- Aim 1 -
List each component in the panel excerpt that has a stated thickness, along with that thickness.
- Aim 2 -
Quote the panel excerpt word for word. Begin at the words "The thickness of the substrate" and stop after "front face side.".

- Document excerpt -
==============================

The thickness of the substrate 1 on the front face side is about 2 to 3 mm, the thickness of the dielectric layer 11 is set to several μm when it is a film formed by the CVC method, and is also set to several tens of μm when it is a film formed by the printing method, and the thickness of the protective film 12 is about 1 μm. The substrate on which a group of electrodes, the dielectric layer and the protective layer are formed is referred to as a panel assembly on the front face side, or sometimes referred to simply as a substrate on the front face side.
The substrate 2 on the back face side is the same as that of a typical known surface discharge type PDP. Address electrodes 13 are formed on the substrate 2 on the back face side in parallel with each other, and these are covered with a dielectric layer 14. A barrier rib 15 extending in the column direction is formed between the address electrodes 13 and 13, and phosphor layers 16, 17 and 18 of R (red), G (green) and B (blue) colors are successively formed on the side face of the barrier rib 15 and the dielectric layer 14.

==============================

- Data segment -
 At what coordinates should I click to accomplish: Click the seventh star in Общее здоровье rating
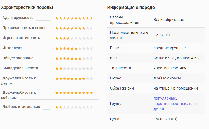(x=80, y=58)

==============================

- Exercise response 1 -
- Substrate 1 on the front face side: about 2 to 3 mm
- Dielectric layer 11: several μm when formed by the CVC method, several tens of μm when formed by the printing method
- Protective film 12: about 1 μm

- Exercise response 2 -
The thickness of the substrate 1 on the front face side is about 2 to 3 mm, the thickness of the dielectric layer 11 is set to several μm when it is a film formed by the CVC method, and is also set to several tens of μm when it is a film formed by the printing method, and the thickness of the protective film 12 is about 1 μm. The substrate on which a group of electrodes, the dielectric layer and the protective layer are formed is referred to as a panel assembly on the front face side, or sometimes referred to simply as a substrate on the front face side.